6-Step Framework
Step 1: Define
These answers will guide how your typography and color choices reflect your brand’s personality, improve communication, and create a cohesive user experience.
Knowing what you’re using now helps identify gaps or inconsistencies that need fixing.
2: How do you want your brand to feel when someone sees your colors or typography?
Your color and font choices set emotional cues, whether that’s innovative, luxury, bold, or fun.
3: Are there any colors or fonts you love, or dislike, for your brand?
Preferences guide the design direction and help avoid choices that don’t fit your brand identity.
4: Who is your primary audience, and how should your design system speak to them?
Considering industry norms and accessibility ensures your design resonates and is inclusive.
5: Where do you use your brand most often?
Websites, apps, emails, or print all have different requirements, knowing this helps optimize the system.
6: Are there accessibility concerns we should consider in your visual system?
Issues like font readability or color contrast are critical for user experience and compliance.
7: Do you have existing brand materials or references we should match or align with?
Consistency across materials builds trust and brand recognition.
8: What kind of visual consistency are you hoping to improve?
Whether it’s text hierarchy, color application, or font pairing, clarity here focuses your design efforts.
9: If someone saw your color and font choices alone, with no logo, what should they feel about your brand?
Your design system should communicate your brand’s essence instantly and clearly.
10: How will you and your team use this design system once it’s created?
Understanding usage, whether for in-house teams or external agencies, guides how detailed and flexible the system needs to be.
Step 2: Clarify
Your visual system should be more than just aesthetic, it should serve the function of your brand and reinforce your identity at every touchpoint. This step ensures your choices are rooted in purpose.
- Identify what tone your typography and colors should express (e.g., clean and professional, bold and energetic, warm and human).
- Clarify the platforms your system needs to support. For example: print, web, mobile, packaging, etc.
- Document any visual constraints, must-haves, or style guidelines already in place.
“We are a [business type] that serves [target audience]. Based on the following answers, help us define the tone, aesthetic direction, technical needs, and constraints for our brand’s font and color system.” [Paste your 10 answers here]
Step 3: Structure
This step turns your creative direction into a practical, reusable design system. The goal is to create visual harmony and hierarchy, so that anyone designing for your brand has a clear starting point.
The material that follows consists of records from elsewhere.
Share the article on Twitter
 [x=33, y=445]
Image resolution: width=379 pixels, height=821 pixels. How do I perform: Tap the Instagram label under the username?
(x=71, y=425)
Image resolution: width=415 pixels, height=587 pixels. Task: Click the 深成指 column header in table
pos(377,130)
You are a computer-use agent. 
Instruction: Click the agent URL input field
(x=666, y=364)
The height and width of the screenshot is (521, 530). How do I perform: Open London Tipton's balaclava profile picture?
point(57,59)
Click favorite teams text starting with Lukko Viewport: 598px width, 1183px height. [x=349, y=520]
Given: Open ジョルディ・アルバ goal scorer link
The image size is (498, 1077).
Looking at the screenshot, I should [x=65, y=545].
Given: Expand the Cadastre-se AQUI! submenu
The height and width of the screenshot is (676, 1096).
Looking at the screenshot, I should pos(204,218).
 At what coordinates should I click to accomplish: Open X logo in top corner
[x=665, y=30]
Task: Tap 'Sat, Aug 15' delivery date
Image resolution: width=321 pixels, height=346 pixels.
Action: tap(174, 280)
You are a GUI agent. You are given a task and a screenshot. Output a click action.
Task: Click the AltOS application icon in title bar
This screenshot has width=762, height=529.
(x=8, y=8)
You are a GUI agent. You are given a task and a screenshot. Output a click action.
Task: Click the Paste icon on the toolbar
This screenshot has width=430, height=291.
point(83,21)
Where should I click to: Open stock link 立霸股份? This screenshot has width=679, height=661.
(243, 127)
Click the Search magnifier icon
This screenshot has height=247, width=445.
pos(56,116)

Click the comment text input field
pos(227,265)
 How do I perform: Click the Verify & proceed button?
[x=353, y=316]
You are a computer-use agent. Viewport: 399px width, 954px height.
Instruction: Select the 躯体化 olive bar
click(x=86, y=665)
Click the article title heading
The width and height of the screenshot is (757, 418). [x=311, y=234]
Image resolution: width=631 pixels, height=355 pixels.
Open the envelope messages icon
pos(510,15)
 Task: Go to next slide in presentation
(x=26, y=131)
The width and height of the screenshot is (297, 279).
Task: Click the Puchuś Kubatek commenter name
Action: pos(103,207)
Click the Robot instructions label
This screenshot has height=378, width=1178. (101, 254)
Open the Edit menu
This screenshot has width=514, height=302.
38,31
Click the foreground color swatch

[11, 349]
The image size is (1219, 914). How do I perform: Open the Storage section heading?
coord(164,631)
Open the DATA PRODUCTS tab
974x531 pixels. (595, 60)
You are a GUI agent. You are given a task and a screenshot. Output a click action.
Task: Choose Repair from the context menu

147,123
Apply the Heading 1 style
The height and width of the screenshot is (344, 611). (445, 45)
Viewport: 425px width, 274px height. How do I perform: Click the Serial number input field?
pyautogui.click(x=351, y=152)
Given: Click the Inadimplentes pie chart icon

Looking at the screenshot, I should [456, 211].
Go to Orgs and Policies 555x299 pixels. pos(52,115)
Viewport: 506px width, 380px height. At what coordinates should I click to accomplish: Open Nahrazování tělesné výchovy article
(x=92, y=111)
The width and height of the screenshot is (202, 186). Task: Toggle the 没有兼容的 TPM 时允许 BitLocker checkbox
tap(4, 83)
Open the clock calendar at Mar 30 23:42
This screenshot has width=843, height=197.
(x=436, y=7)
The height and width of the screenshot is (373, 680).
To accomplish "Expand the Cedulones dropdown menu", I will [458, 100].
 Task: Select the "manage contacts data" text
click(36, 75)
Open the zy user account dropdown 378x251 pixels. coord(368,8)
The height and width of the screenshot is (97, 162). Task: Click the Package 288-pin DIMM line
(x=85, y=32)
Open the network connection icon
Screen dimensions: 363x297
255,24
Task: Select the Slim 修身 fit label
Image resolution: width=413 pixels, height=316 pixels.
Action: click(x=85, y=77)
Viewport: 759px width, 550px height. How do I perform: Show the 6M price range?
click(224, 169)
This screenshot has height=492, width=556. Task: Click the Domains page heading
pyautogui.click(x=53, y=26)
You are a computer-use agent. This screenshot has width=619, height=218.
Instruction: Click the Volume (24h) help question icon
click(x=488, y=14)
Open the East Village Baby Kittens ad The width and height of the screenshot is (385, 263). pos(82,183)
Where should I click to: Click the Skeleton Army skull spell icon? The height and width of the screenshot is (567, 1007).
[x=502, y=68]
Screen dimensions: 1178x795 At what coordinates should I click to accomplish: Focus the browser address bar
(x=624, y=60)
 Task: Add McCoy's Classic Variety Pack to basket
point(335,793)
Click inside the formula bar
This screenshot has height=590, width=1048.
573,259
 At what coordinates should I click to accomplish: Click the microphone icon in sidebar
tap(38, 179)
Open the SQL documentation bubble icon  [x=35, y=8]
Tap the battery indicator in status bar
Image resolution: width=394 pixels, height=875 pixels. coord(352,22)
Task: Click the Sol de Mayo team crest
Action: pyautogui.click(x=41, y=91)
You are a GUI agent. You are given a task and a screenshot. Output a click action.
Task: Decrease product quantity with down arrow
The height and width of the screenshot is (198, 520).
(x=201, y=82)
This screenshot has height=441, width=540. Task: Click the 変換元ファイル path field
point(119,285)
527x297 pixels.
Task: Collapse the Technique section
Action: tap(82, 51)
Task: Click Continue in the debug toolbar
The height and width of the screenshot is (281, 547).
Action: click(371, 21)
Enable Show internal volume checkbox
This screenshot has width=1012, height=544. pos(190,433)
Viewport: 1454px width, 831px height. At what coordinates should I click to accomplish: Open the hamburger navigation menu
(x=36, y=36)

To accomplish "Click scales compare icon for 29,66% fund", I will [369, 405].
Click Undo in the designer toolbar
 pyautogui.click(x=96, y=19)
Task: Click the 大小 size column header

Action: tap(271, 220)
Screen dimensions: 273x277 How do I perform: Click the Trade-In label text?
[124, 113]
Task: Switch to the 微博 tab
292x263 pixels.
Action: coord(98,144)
- Choose 2–3 brand fonts (e.g., primary, secondary, accent) and define usage rules for each.
- Select 5–7 brand colors: primary, secondary, accent, neutrals, and background.
- Define typography hierarchy: headline styles, body copy size, button labels, and callouts.
- Create contrast and accessibility rules to ensure legibility across light and dark modes.
“We are a [business type] that serves [target audience]. Help us build a full brand typography and color system — including font pairings, size rules, color palettes, and usage hierarchy for web and print.”
Step 4: Embed
A great visual system is only powerful if it’s accessible and consistently applied. This step ensures that everyone who touches your brand knows how to use your typography and colors correctly.
- Add the full system to your brand guidelines, with visual examples and HEX/RGB/CMYK values.
- Create a typography and color “starter kit” for design teams, partners, and developers.
- Set up brand presets in design software to speed up execution and reduce mistakes.
“We are a [business type] that serves [target audience]. Help us build a documentation and rollout plan for our typography and color system so our internal and external teams use it consistently.”
Step 5: Show
This is where your new system goes live. Every touchpoint, digital or physical, should now reflect your updated typography and color rules for a cohesive and recognizable brand experience.
- Audit your website, social media, emails, and pitch decks for outdated fonts or off-brand color use.
- Apply your system to landing pages, printed materials, product packaging, and video content.
- Standardize all new assets to follow the hierarchy and style structure you defined.
“We are a [business type] that serves [target audience]. Create an asset audit checklist and rollout guide to apply our new brand typography and color system across all public-facing platforms.”
Step 6: Review
Your font and color system should evolve with your brand, but in a controlled, strategic way. This step ensures you revisit it regularly and keep the system fresh, consistent, and functional.
- Review your typography and color system every 6–12 months or after a rebrand.
- Assess consistency across all channels and correct any visual drift.
- Consider adding seasonal or campaign-based palettes to support marketing goals.
“We are a [business type] that serves [target audience]. Create a review checklist we can use every 6–12 months to assess and optimize our brand typography and color system.”